Thursday 10 December 2009

Chinese vs. Russian reforms

An article in Policy Review by Paul R. Gregory and Kate Zhou on How China Won and Russia Lost. The article looks at two dissimilar paths towards economic reform. What worked and why?

Take agricultural reform in China and Russia as an example,
The results in each country could not have been more different. Chronically depressed Chinese agriculture began to blossom, not only for grain but for all crops. As farmers brought their crops to the city by bicycle or bus, long food lines began to dwindle and then disappear. The state grocery monopoly ended in less than one year. Soviet Russian agriculture continued to stagnate despite massive state subsidies. Citizens of a superpower again had to bear the indignity of sugar rations.

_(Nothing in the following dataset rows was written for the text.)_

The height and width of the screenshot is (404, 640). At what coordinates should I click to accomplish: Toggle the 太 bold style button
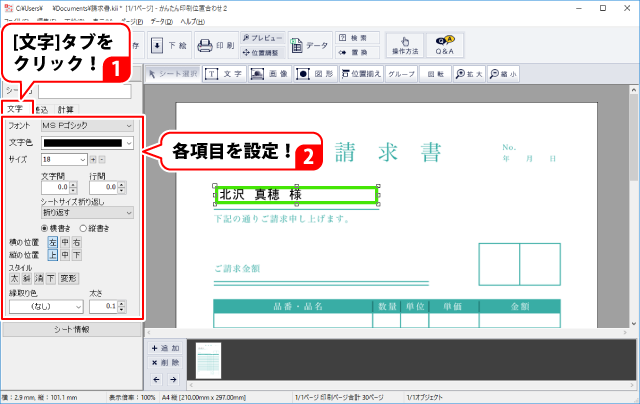[x=14, y=279]
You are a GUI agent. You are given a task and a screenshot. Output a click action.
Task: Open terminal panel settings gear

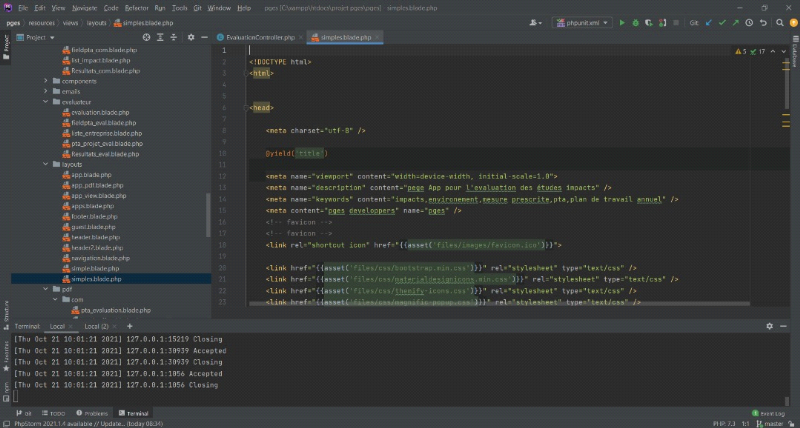pyautogui.click(x=769, y=326)
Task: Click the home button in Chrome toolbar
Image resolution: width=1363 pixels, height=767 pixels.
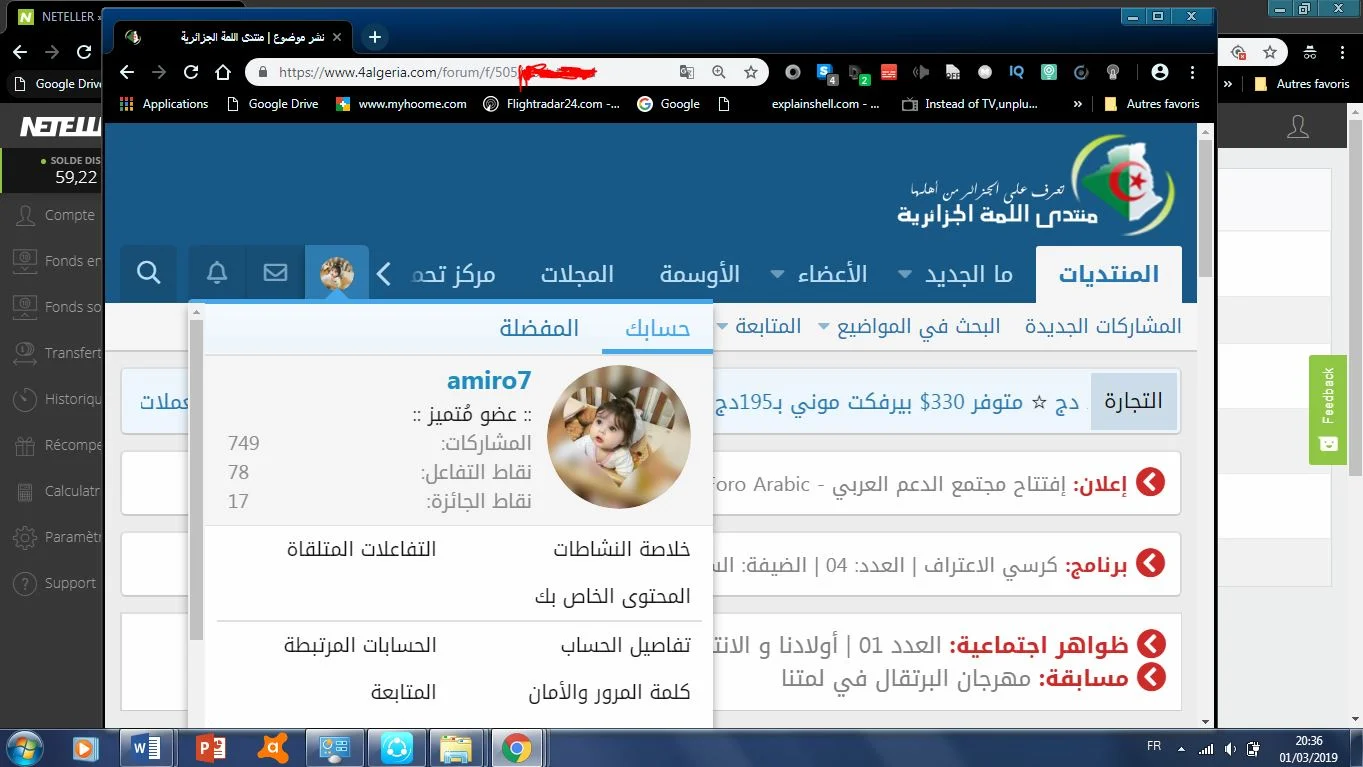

These two examples point to the proper narrative of reform in Gorbachev’s Russia and Deng Xiaoping’s China. Our narrative contradicts much received doctrine. The standard account is that China succeeded because a wise party leadership deliberately chose gradualism, retained the monopoly of the Communist Party after rebuffing democracy at Tiananmen Square, and carefully guided the process over the years. The narrative says that Russia failed because the tempestuous Gorbachev ignored the Chinese reform model, moved too quickly, and allowed the party monopoly to fall apart. This standard account is incorrect.